The following lawyers have been elected partner:

Marc Hearron, a member of the Appellate and Supreme Court Practice Group, resident in the Washington, D.C. office. Mr. Hearron has prepared more than 100 appellate briefs in cases at every appellate level, including in the Supreme Court of the United States, federal courts of appeals, and several state appellate courts. He also has argued multiple cases in federal courts of appeals. Mr. Hearron is particularly experienced in patent and bankruptcy appeals. He served as a law clerk for Judge Carolyn Dineen King of the U.S. Court of Appeals for the Fifth Circuit and for Judge Sidney A. Fitzwater of the U.S. District Court for the Northern District of Texas. Mr. Hearron received his J.D. from Southern Methodist University Dedman School of Law.
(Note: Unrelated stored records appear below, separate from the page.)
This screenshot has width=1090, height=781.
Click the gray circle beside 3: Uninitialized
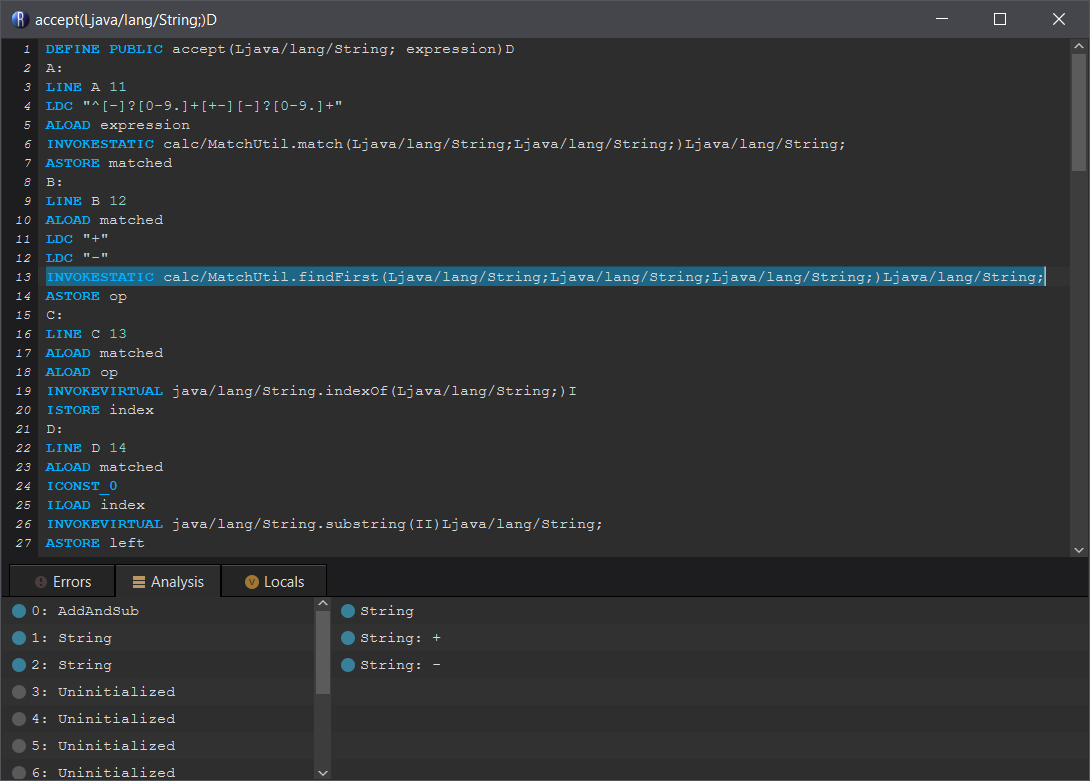click(19, 692)
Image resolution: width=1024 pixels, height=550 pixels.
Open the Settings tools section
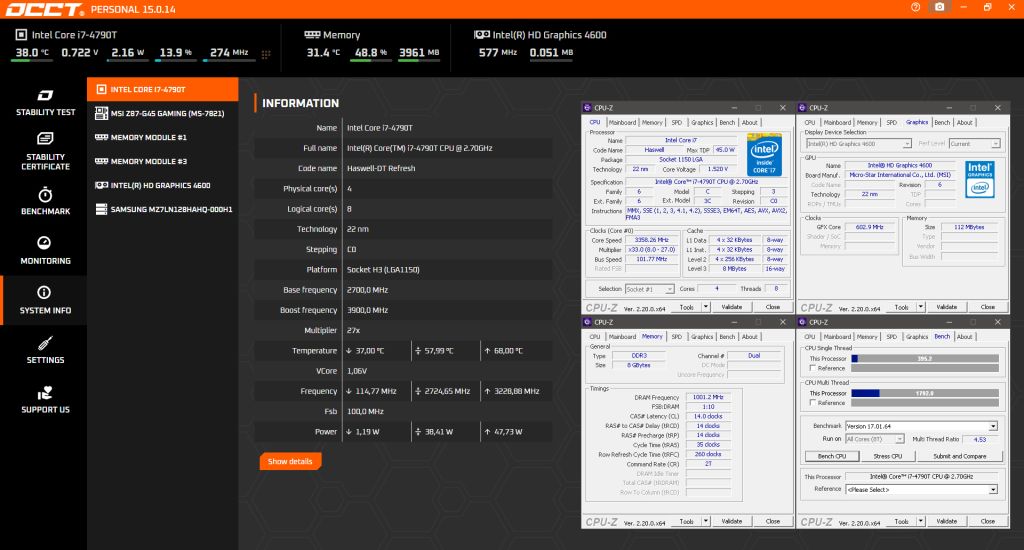44,349
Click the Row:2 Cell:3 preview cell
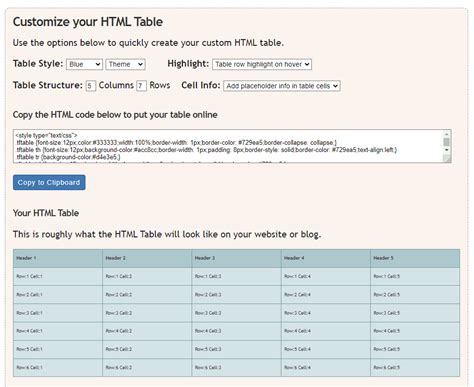474x387 pixels. point(236,295)
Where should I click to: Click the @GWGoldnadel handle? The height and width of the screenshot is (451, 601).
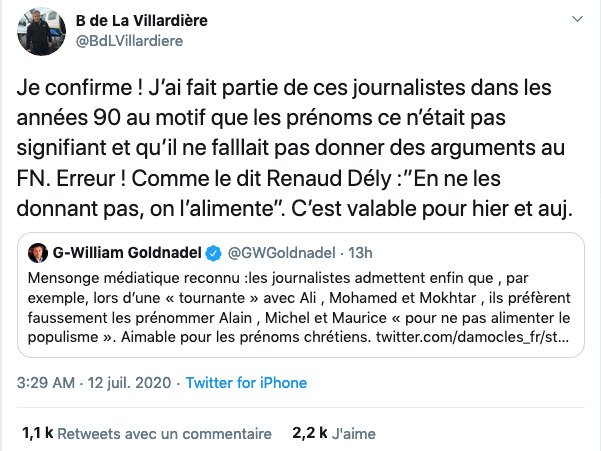[280, 249]
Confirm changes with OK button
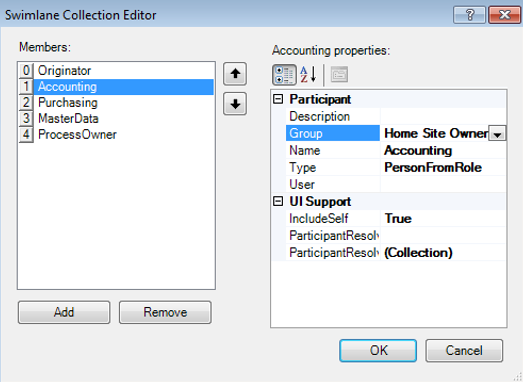This screenshot has width=523, height=382. [x=378, y=351]
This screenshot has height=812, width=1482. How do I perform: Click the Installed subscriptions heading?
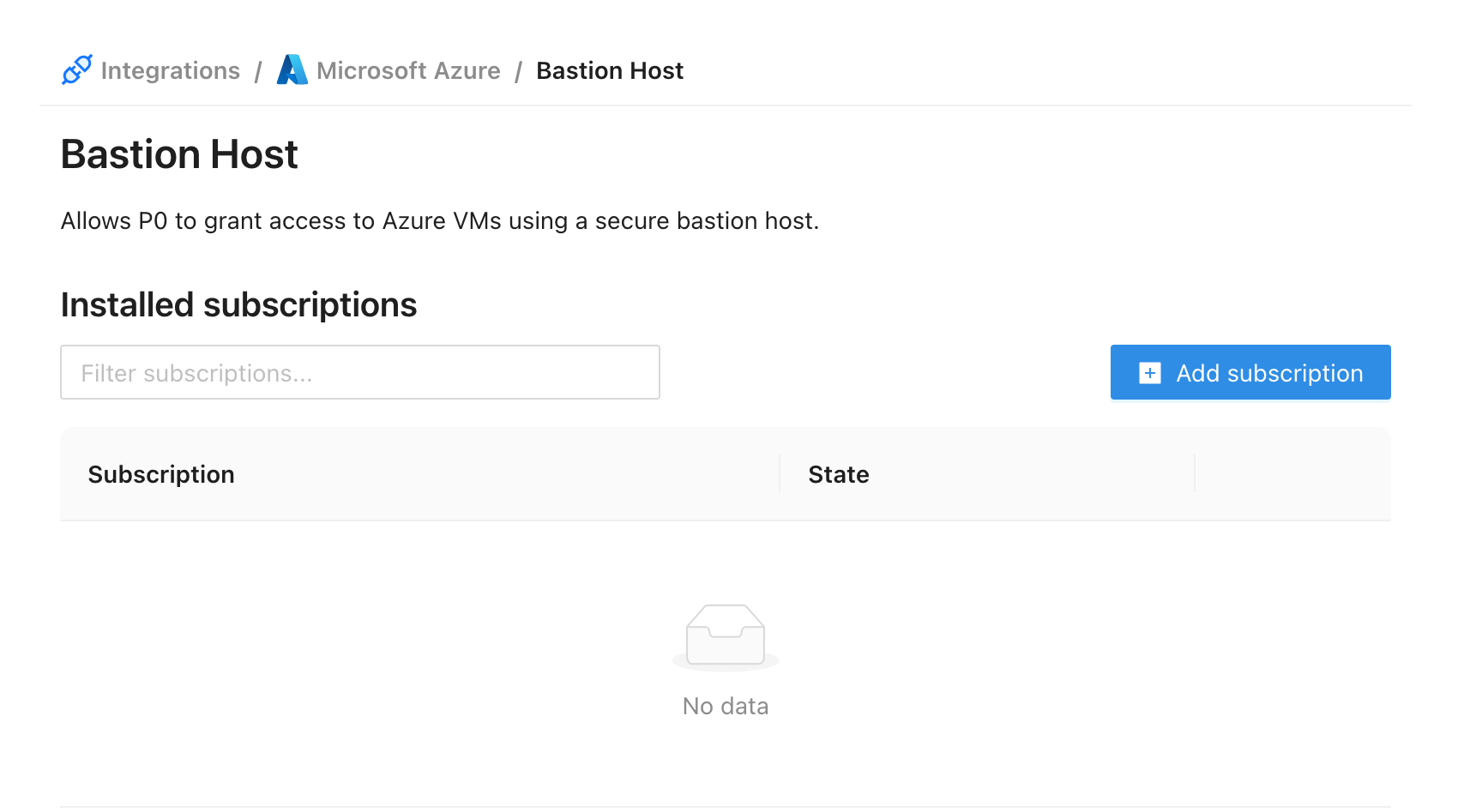click(x=238, y=305)
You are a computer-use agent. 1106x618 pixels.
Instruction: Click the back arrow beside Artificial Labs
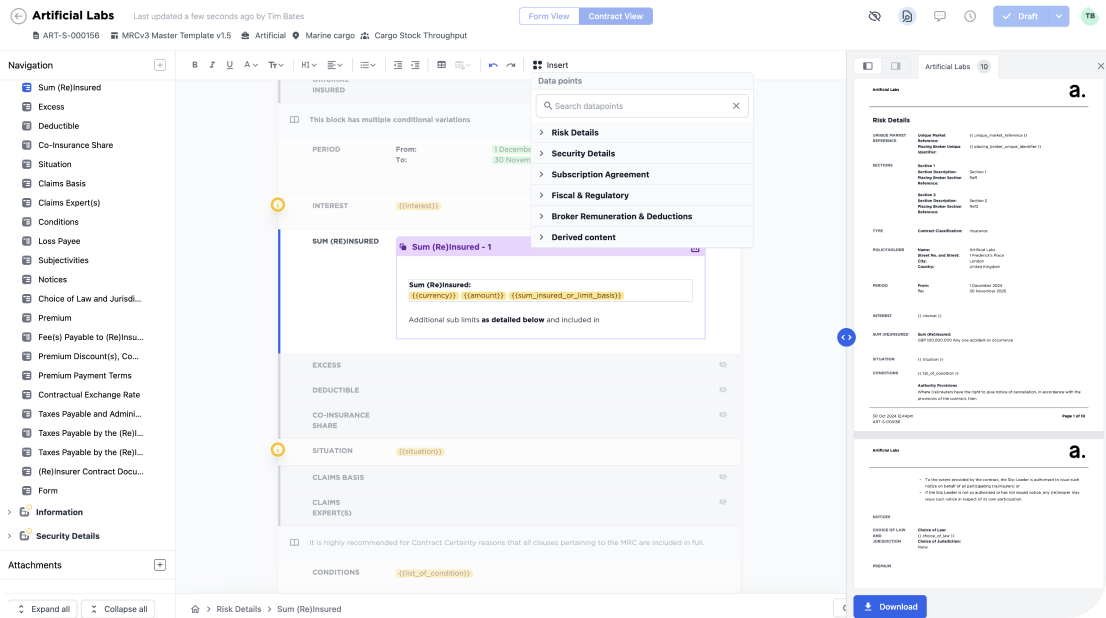(18, 16)
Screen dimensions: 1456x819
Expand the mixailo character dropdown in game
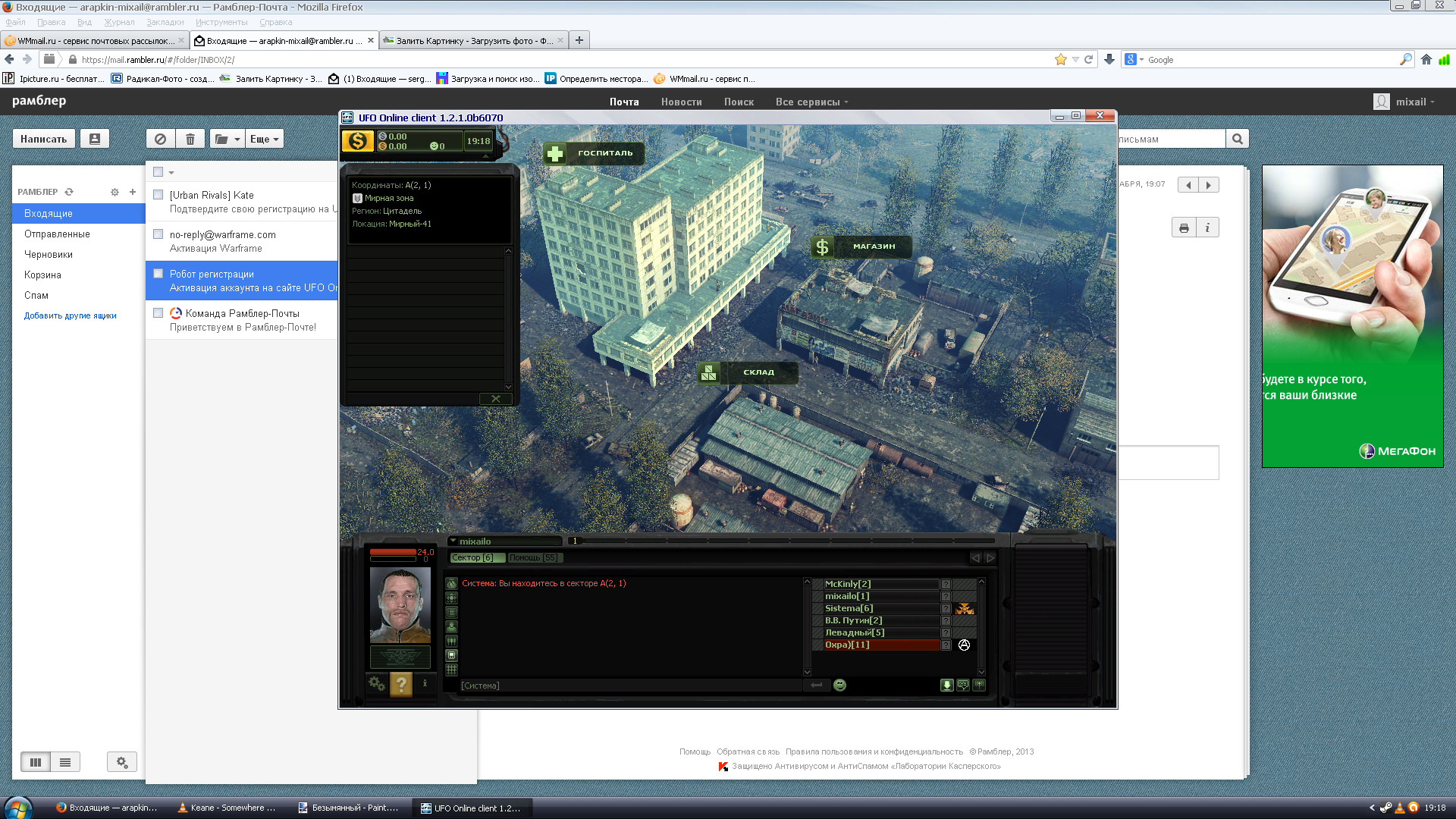453,541
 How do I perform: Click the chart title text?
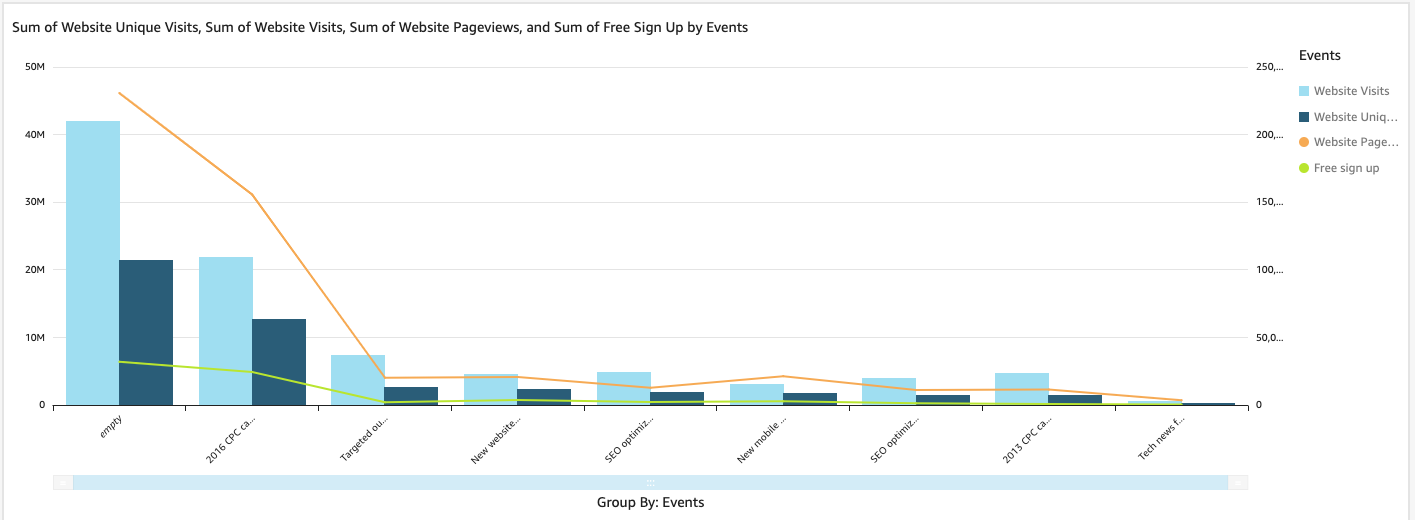click(380, 28)
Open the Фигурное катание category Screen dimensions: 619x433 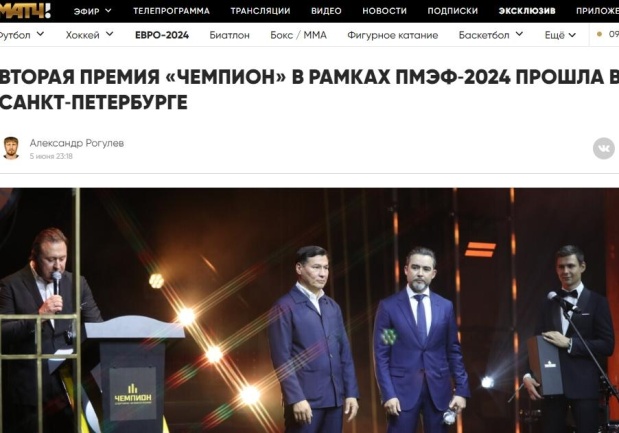(393, 35)
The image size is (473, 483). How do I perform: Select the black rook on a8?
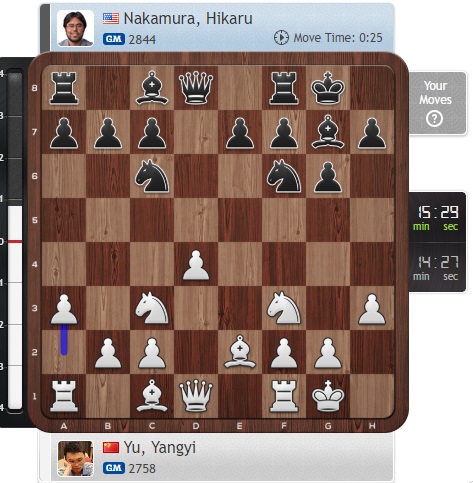point(64,88)
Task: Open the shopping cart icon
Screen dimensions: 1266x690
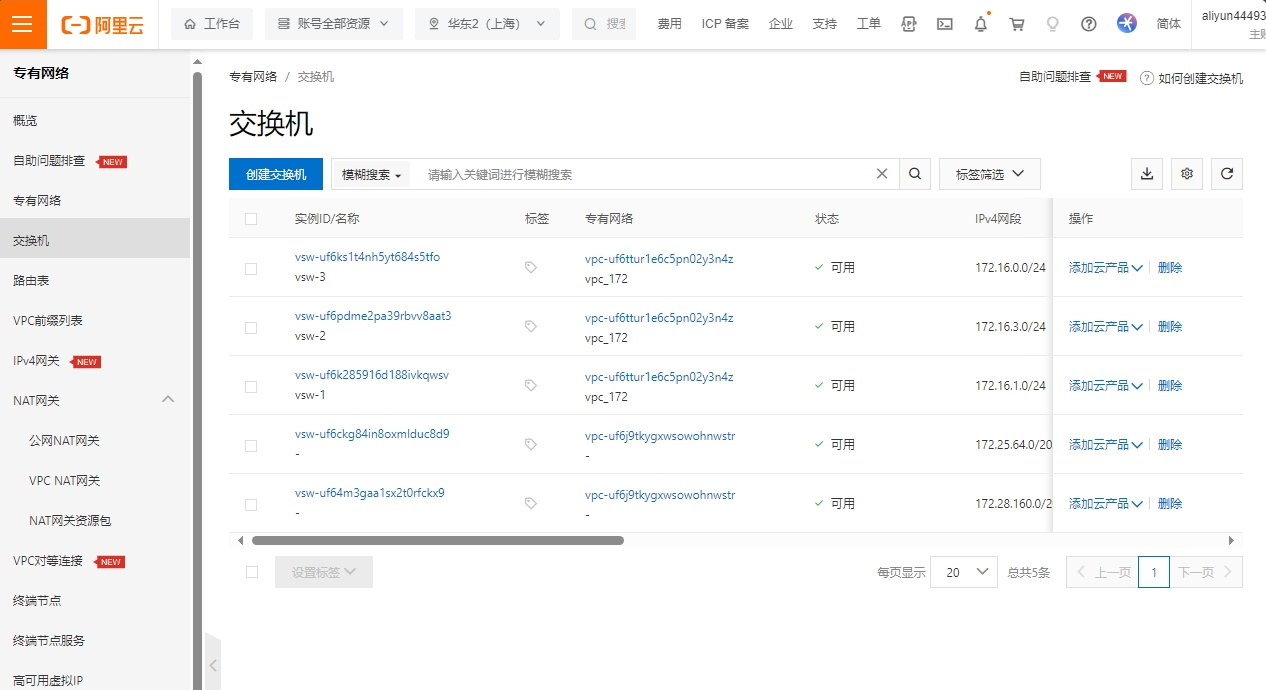Action: [1017, 24]
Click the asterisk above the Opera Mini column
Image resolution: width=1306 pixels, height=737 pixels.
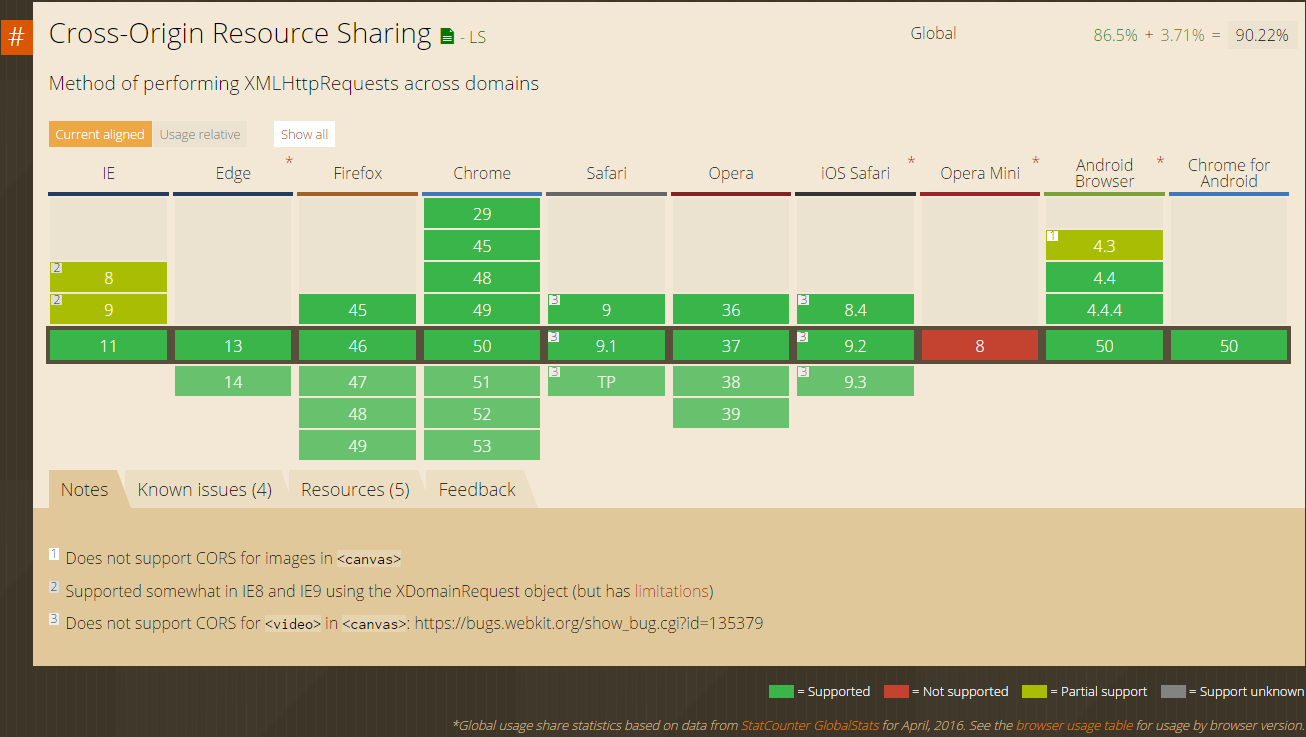pos(1035,160)
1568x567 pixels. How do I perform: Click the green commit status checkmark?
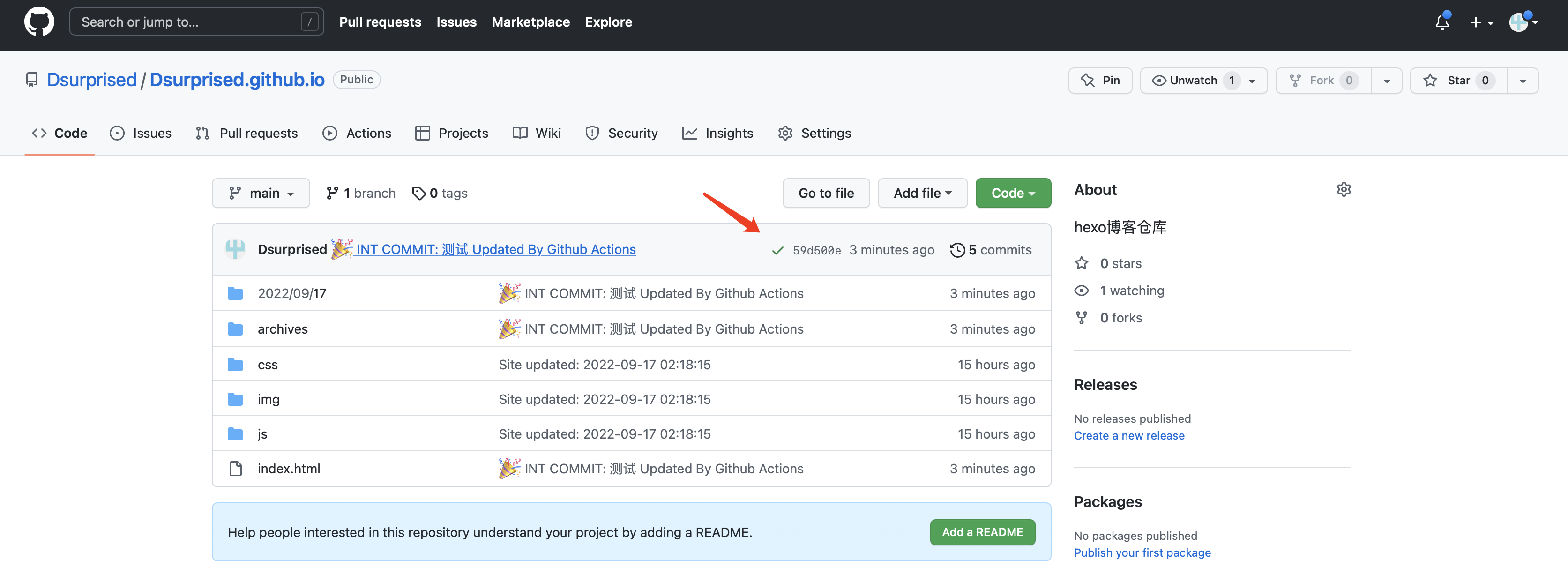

Jeff Kayes, a member of the Financial Transactions Group and the Project Finance Group, resident in the San Francisco office. Mr. Kayes focuses on the representation of financial institutions, other institutional lenders, and borrowers in complex debt and equity financings. He has extensive experience in leveraged acquisition finance and project finance, including the development and financing of manufacturing facilities and renewable energy projects and tax equity investments. He has represented clients operating in a variety of industries, including biotechnology, clean technology, finance, gaming, renewable energy, semiconductors, and software, among others. Mr. Kayes also has extensive experience representing clients in acquisitions of energy projects in all phases of development, including investments in individual or portfolios of projects. He has advised clients in connection with such transactions for natural gas, wind, biomass, hydro, and solar facilities. Mr. Kayes earned his J.D. from the University of Michigan Law School.

Angela Kleine, a member of the Financial Services Litigation Group, resident in the San Francisco office. Ms. Kleine’s practice focuses on complex civil litigation and enforcement, with an emphasis on defending and advising financial services companies in matters under banking, fair lending, consumer reporting, and unfair and deceptive acts and practices laws and regulations. In 2014, she was named one of the “Thirty-five Under 35” women rising stars in the mortgage banking industry. Ms. Kleine received her J.D. from New York University School of Law.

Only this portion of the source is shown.